Re: CHAT: Summary, web based mailinglist archives
From: | Boudewijn Rempt <bsarempt@...> |
Date: | Monday, October 25, 1999, 11:37 |
On Mon, 25 Oct 1999, Paul Bennett wrote:
> tal writes:
> >>>>>>
>
> Having author, date, threading-information and subject in a database,
> and grepping through the raw text would be a (quick and) workable
> solution. As for sizes, I've guesstimated that the list nets in at
> about 130 megs (unpacked) so far, growing with about 30 megs a year...
>
> <<<<<<
>
> If you're looking for "quick & dirty" interim fixes, I'm going to start a holy
> war by suggesting that a set of DBMs (with indices) plonked into some Perl
> hashes should do the trick, and Perls RE engine outperforms both grep and awk
> considerably. You could then squirt the text of the files into html as you go.
>
> My appologies to any Python fans (You Know Who You Are), it's just that I'm
> learning Perl at the moment and have never studied Python at length. I'd agree
> that a free-SQL backend might be better for a post-alpha project, however.
>
I've never tried Perl (beyond trying to read the documentation), but I
fancy that, say, 200 mb of text is a bit too much to regexp easily, even
for Perl - storing the header info and perhaps some keywords in a
database (doesn't matter much whether you pick a real database or use
dbm's - it's both equally easy), and indexing the text files themselves
with glimpse should be much more workeable.

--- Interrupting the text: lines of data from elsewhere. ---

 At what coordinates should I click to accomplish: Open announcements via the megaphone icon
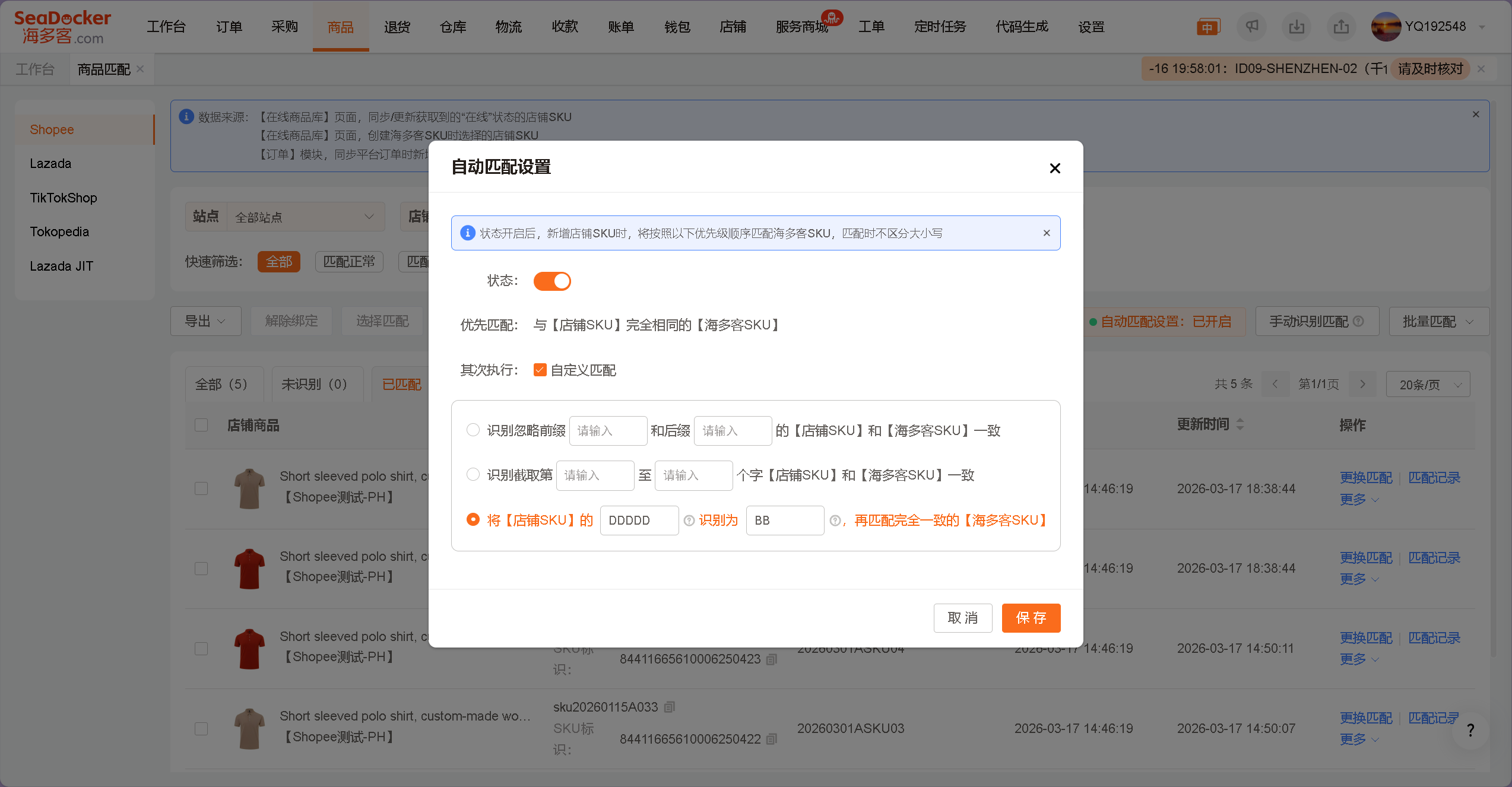tap(1253, 27)
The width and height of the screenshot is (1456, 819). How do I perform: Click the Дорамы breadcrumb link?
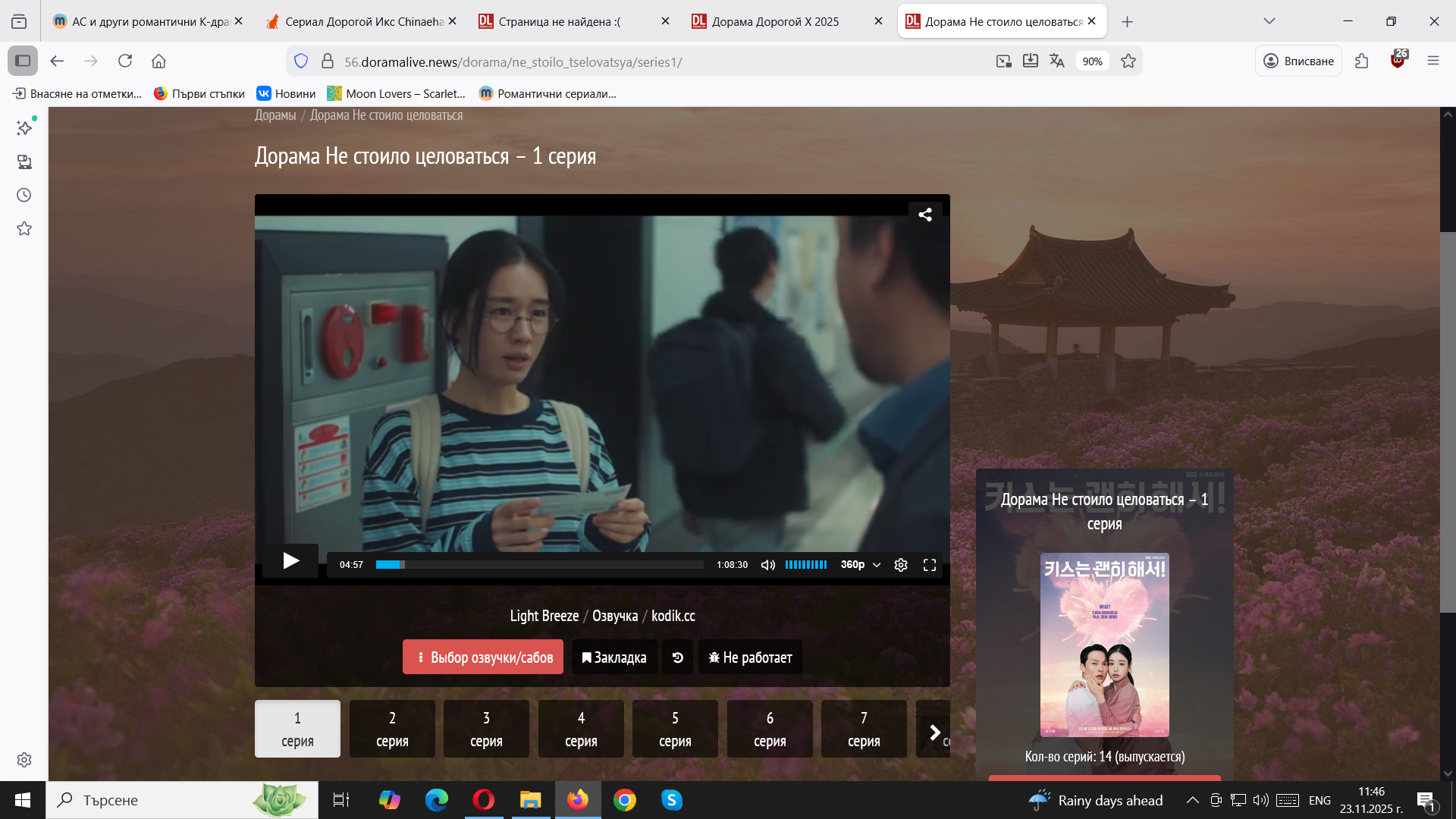(x=275, y=115)
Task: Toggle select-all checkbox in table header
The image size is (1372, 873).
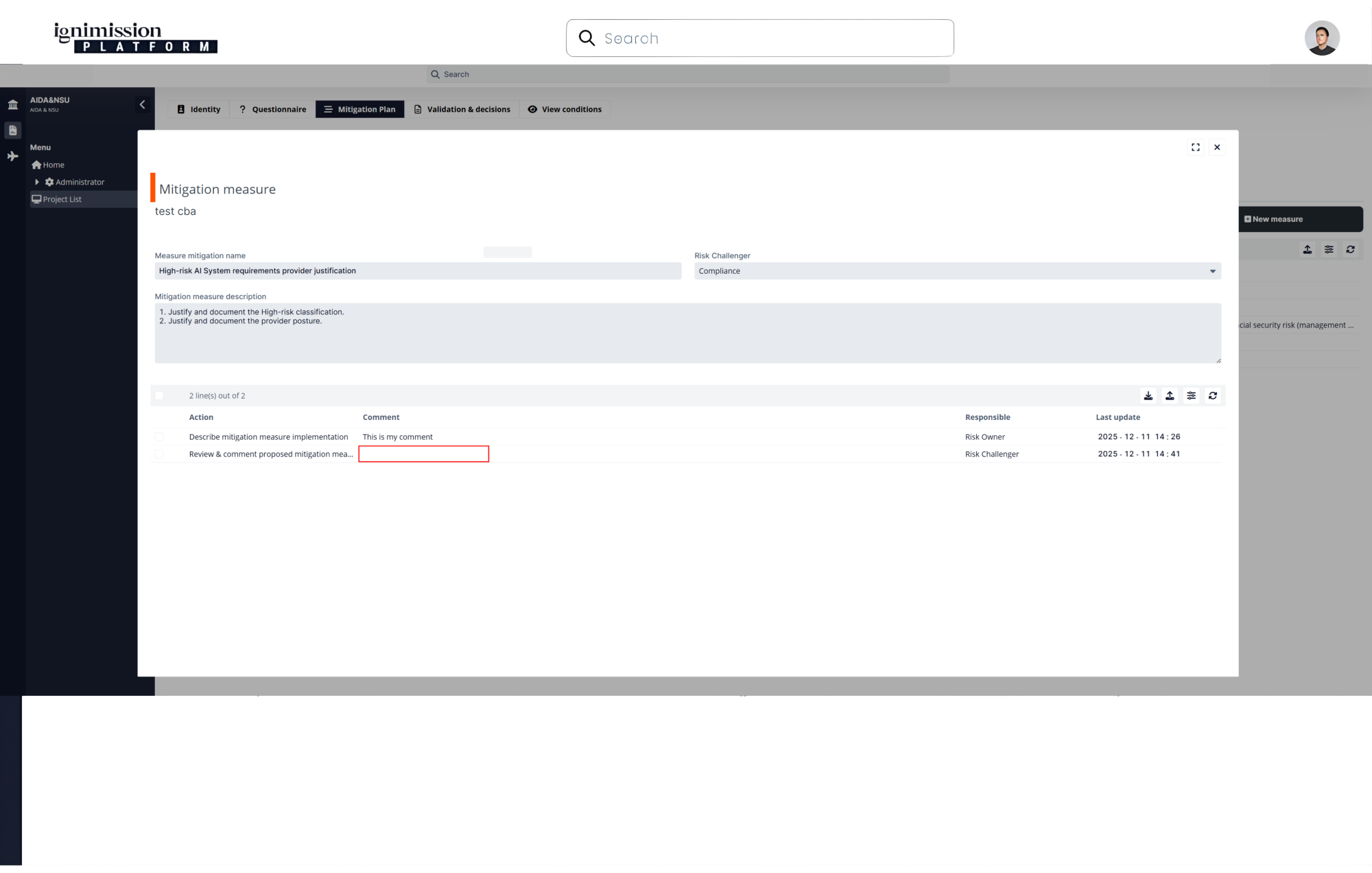Action: point(159,396)
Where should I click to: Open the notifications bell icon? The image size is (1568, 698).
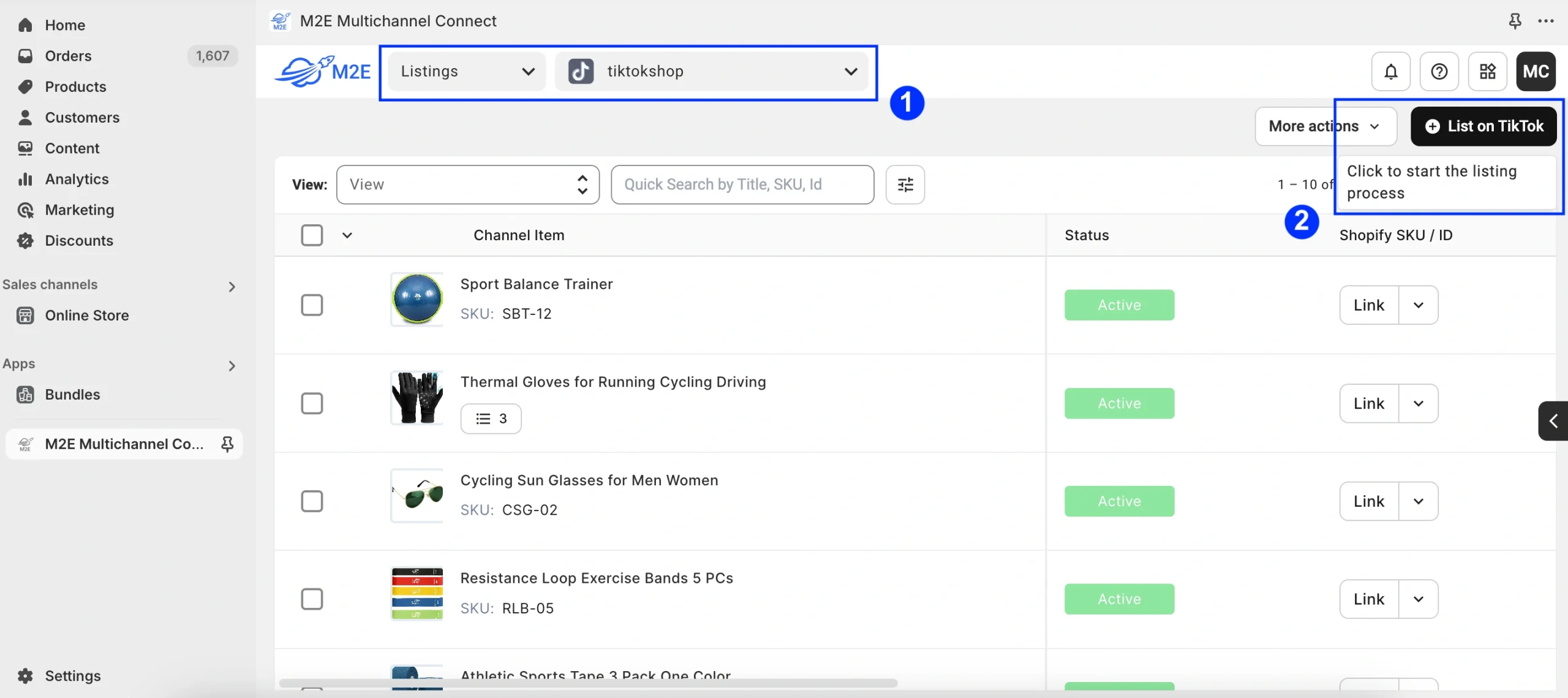click(1390, 70)
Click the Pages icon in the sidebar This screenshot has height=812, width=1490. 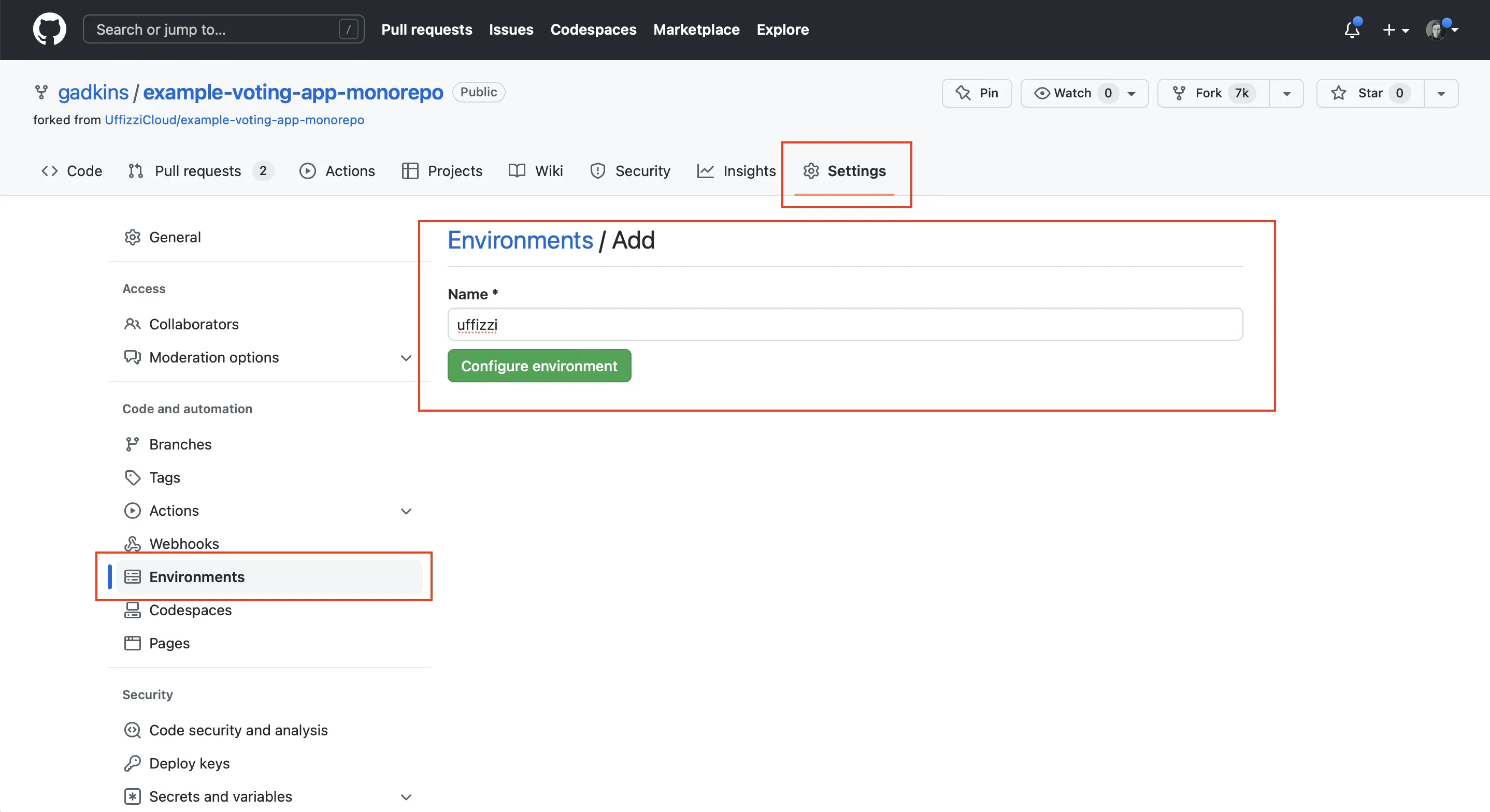(133, 643)
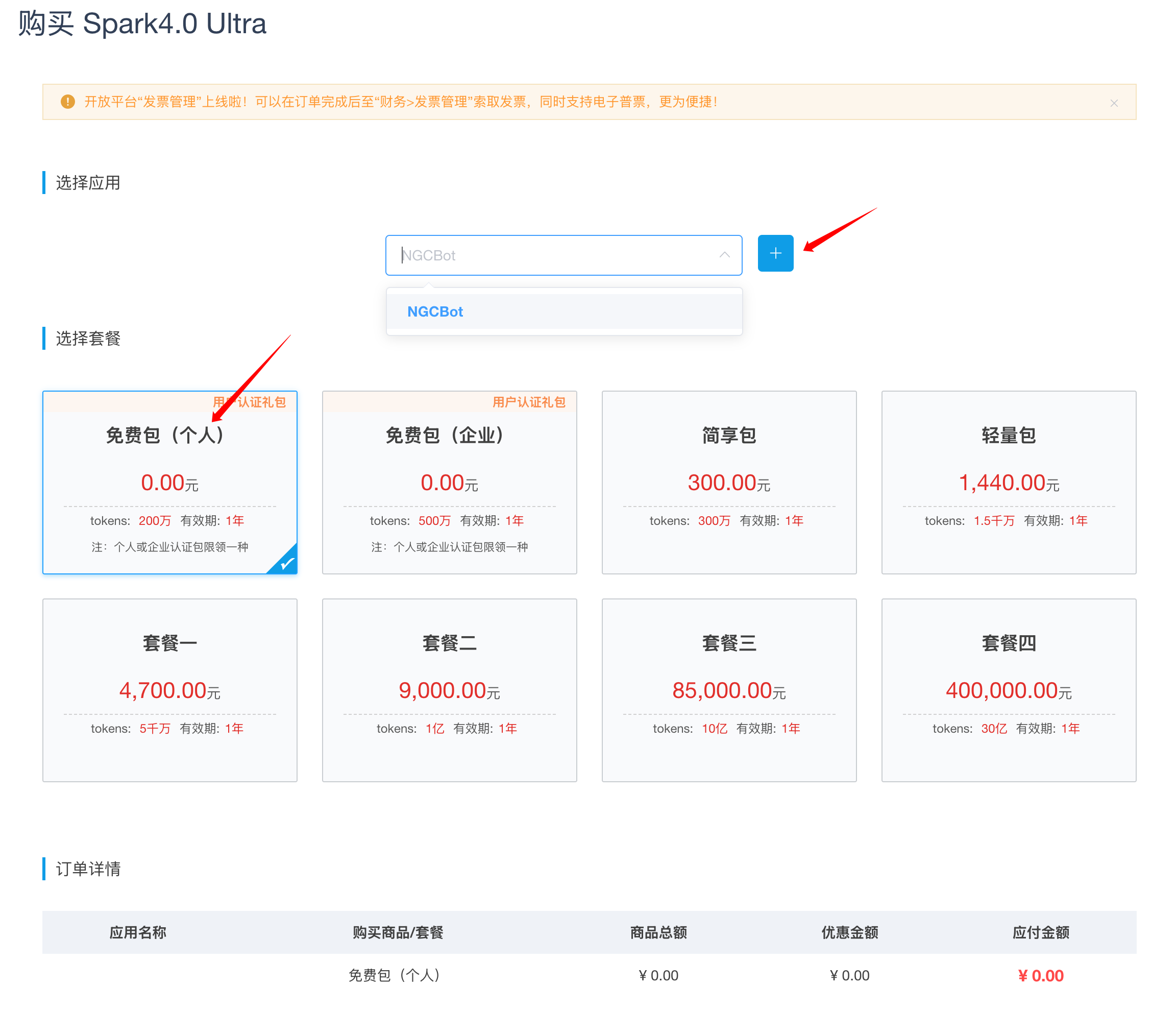Image resolution: width=1176 pixels, height=1011 pixels.
Task: Select the 免费包（个人）free package card
Action: point(169,482)
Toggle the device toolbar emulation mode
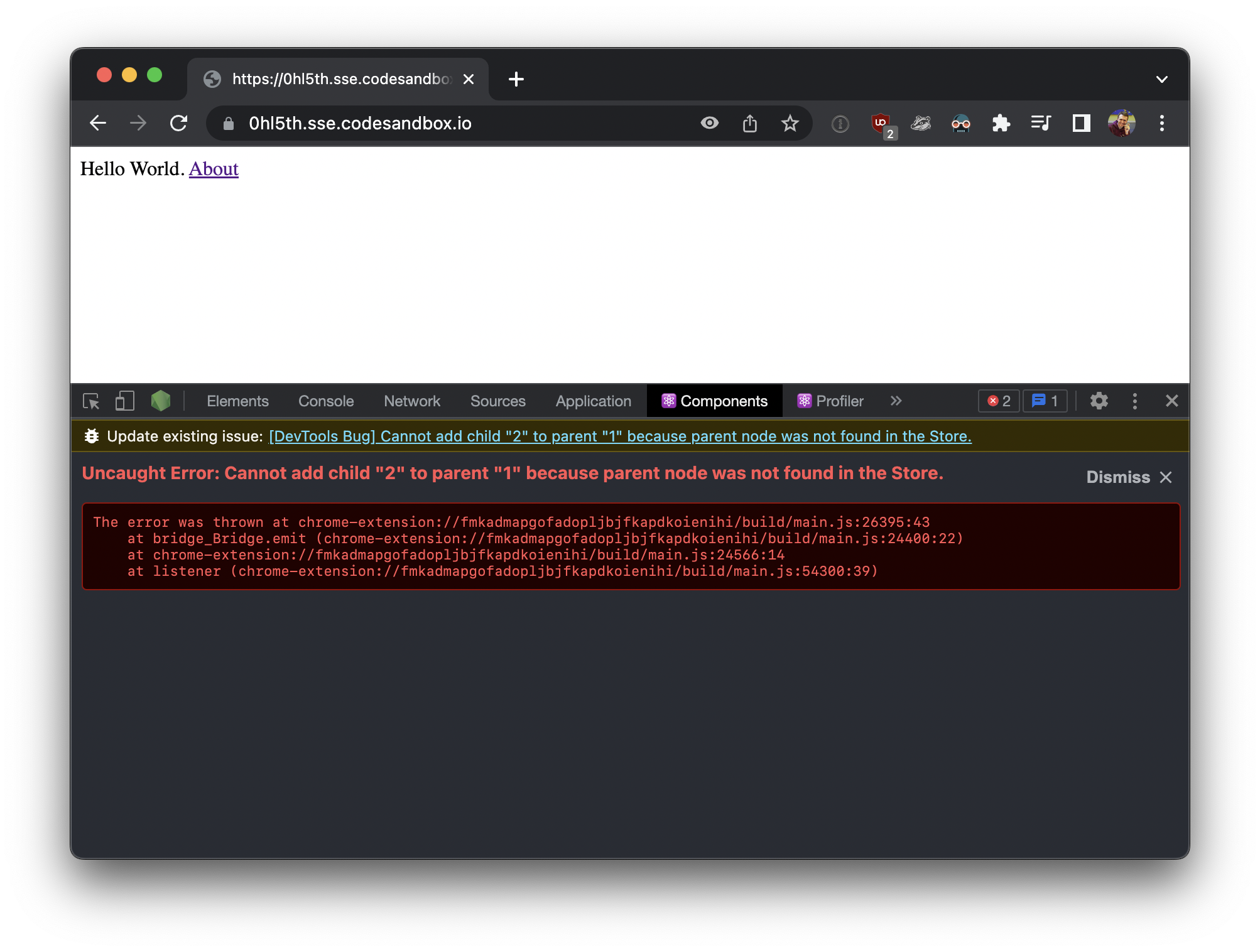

A few man-days from specs
to prototype, I guess.
> Just as soon as I can pick a linux and jump in with both feet, I'll start
> experimenting, if you like...
>
I'd advise you to stay clear of Suse - it tries to be clever, instead of
defering to the sysadmin. When the next Slackware comes out, I'll be
returning to it.
Boudewijn Rempt | http://denden.conlang.org/~bsarempt